特集記事以外では「うるう秒は時代遅れ?」が面白かった。 挿し絵を含めて4ページほどの短い記事。

念のために説明すると私達が日常で使っている時刻系には大きく恒星時系と原子時系の2つがある。 恒星時系は UT (universal time; 世界時) に代表される地球の自転を基準にした時刻系で原子時系は TAI (international atomic time; 国際原子時) に代表される原子時計(SI秒)を基準にした時刻系である。 恒星時系は地球上の日周運動とリンクしているため日常生活にマッチしているが,一定の時間を刻まず,また観測値であるため未来時刻の予測ができない。 原子時系は一定の時間を刻む1 が恒星時系との乖離が発生する。

UT と TAI とのギャップを埋めるために考えられたのが UTC (coordinated universal time; 協定世界時) である。 現在の UTC は原子時系の一種で1972年1月1日から TAI と10秒差で開始された2。 以後 UTC は TAI との差が整数秒かつ UT13 との差が0.9秒より大きくならないよう適宜調整されている($|UT1-UTC| \leq 0.9^\,\mathrm{sec}$)。 この時刻調整が閏秒。 閏秒の予測はできないが,挿入または差し引かれる半年前にはアナウンスがある。

実は2017年直前の閏秒挿入以来,閏秒は発生していない。 件の記事によると2029年までは発生しないだろうと試算されて,しかもこのときは1秒が差し引かれる閏秒になるんだそうな。

地球の自転は潮汐摩擦により遅くなっていく傾向にあるが(恐竜が生きてた時代は1日が23.5時間ほどだったとか),1990年頃から逆に加速しているらしい。 加速している理由は地球温暖化により極地で地殻を押さえつけていた氷が融けて地球の形状が(より球に近く)変わったせいなんだとか。 でもこれは一時的なもので,融解した水が赤道付近に集まれば再び自転速度は遅くなるそうな。
━━━━━━━━━━━━━━━━━━━━
* タスク一覧 *
1. 原文抜粋のうち「UT と TAI とのギャップを埋めるために考えられたのが」から始まり「かれる閏秒になるんだそうな。」までの部分を、「閏秒」を「うるう秒」に置き換えて書き出してください。
2. 原文抜粋の次の一文を英語に訳してください：「閏秒の予測はできないが,挿入または差し引かれる半年前にはアナウンスがある。」
後続のデータは、この原文抜粋とは無関係です。

* 提供データ *
━━━━━━━━━━━━━━━━━━━━
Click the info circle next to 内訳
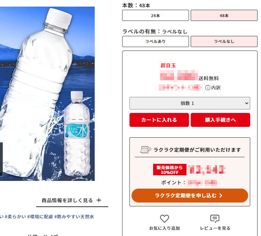 point(207,87)
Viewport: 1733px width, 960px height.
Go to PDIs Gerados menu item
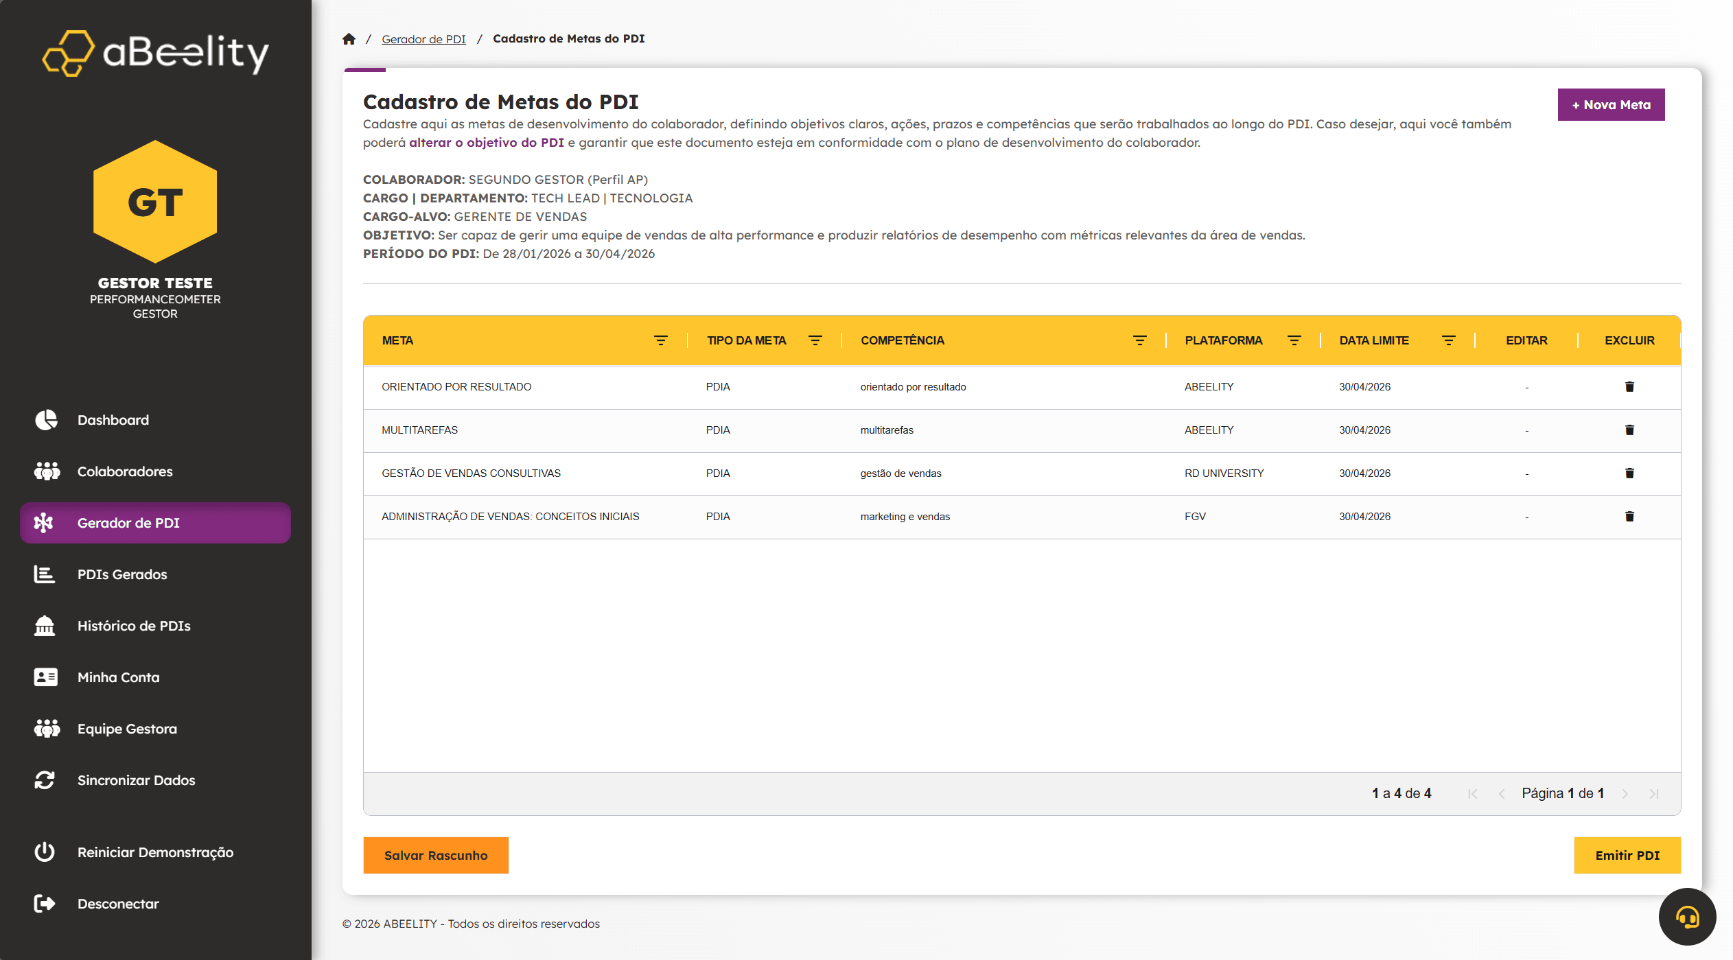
━━━━━━━━━━━━━━━━━━━━
* 各タスクの解答 *
1.
UT と TAI とのギャップを埋めるために考えられたのが UTC (coordinated universal time; 協定世界時) である。 現在の UTC は原子時系の一種で1972年1月1日から TAI と10秒差で開始された2。 以後 UTC は TAI との差が整数秒かつ UT13 との差が0.9秒より大きくならないよう適宜調整されている($|UT1-UTC| \leq 0.9^\,\mathrm{sec}$)。 この時刻調整がうるう秒。 うるう秒の予測はできないが,挿入または差し引かれる半年前にはアナウンスがある。

実は2017年直前のうるう秒挿入以来,うるう秒は発生していない。 件の記事によると2029年までは発生しないだろうと試算されて,しかもこのときは1秒が差し引かれるうるう秒になるんだそうな。

2. Leap seconds cannot be predicted, but they are announced six months before they are inserted or subtracted.